Nashua and renewable energy

Wednesday, the U.S. Department of Energy stated that electricity generated from renewable sources – such as hydroelectric, solar and wind power – surpassed coal-fired wattage for the first time in April. Renewables supplied 23% of the nation’s electricity, while coal provided only 20% during that month.

However, we were surprised to also learn that New Hampshire still relies on coal for a certain amount of its electricity. In fact, despite efforts to go green, coal still generated more New Hampshire electricity during 2018 than did wind power, according to the energy department.

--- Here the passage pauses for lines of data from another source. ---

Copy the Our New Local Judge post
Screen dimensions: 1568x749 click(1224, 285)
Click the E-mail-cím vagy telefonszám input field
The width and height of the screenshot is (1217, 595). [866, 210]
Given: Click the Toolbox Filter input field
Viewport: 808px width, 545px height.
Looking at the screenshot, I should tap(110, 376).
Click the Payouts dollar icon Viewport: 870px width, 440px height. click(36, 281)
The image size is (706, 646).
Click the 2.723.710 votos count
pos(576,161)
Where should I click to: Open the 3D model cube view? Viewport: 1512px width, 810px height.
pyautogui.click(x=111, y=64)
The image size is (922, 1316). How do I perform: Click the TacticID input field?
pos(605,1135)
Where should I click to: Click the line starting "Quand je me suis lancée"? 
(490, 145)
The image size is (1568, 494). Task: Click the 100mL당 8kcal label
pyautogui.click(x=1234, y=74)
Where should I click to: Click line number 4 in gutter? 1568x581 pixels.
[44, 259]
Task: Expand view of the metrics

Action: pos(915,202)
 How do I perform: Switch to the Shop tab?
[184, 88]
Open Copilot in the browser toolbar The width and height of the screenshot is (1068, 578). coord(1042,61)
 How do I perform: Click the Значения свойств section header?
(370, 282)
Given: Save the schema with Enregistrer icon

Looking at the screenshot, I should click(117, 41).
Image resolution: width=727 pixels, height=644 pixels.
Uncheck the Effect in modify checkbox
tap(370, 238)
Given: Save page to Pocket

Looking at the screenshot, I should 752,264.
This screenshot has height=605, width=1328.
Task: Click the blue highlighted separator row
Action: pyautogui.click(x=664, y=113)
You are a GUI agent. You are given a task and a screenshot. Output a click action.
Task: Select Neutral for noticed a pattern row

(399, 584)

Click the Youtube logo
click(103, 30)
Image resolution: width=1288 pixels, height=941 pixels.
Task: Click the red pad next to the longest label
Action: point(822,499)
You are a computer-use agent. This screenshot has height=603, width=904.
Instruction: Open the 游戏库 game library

Meanwhile, in March, New Hampshire generated electricity as follows:

Nuclear – 927,000 megawatt hours (MWh)

Natural gas – 215,000 MWh

Hydroelectric – 158,000 MWh

Non-hydroelectric renewables (such as wind and solar) – 147,000 MWh

Coal – 26,000 MWh

Nashua officials have no intention of continuing to rely on fossil fuels any longer or any more than necessary. They plan to invest $6.2 million to repair and upgrade the city’s two existing hydroelectric plants in the Nashua River: Jackson Mills and Mine Falls.

“This is a process that will take about 18 months from once we pick something, to design, fabrication and installation,” Nashua Community Development Director Sarah Marchant told our reporter about the plans. “So, it is a big process and that’s why we’d like to get started before it breaks again so that we’re further along so we’re not offline for say 18 months or two years in the process.”

Both hydroelectric plants are about 35 years old. The Jackson Mills facility is located downtown, near the Margaritas Mexican Restaurant. In fiscal year 2019, its turbine was broken for three months.

“Jackson is a very, very unique situation,” Marchant said. “There is no other hydro facility anywhere in the world that’s exactly like that, and it is a custom-made turbine that’s there right now.”

About $4 million of the planned $6.2 million will be for the new turbine at Jackson, including the purchase, engineering, fabrication and installation.

One of the two turbines at the Mine Falls plant is currently offline. The plan is to do a complete rehabilitation of one of the two turbines, along with associated repairs.

For the work in the river to take place, nine studies are required from government entities such as FERC, the U.S. Fish and Wildlife Service, National Marine Fisheries Service, New Hampshire Fish and Game Department and New Hampshire Department of Environmental Services.

We support the planned renovation and upgrades of Nashua’s hydroelectric plants. We believe that as energy needs continue to increase due to every new electronic gadget that comes along, it only makes sense for governments to take advantage of natural and renewable resources such as water flowing through the heart of a city.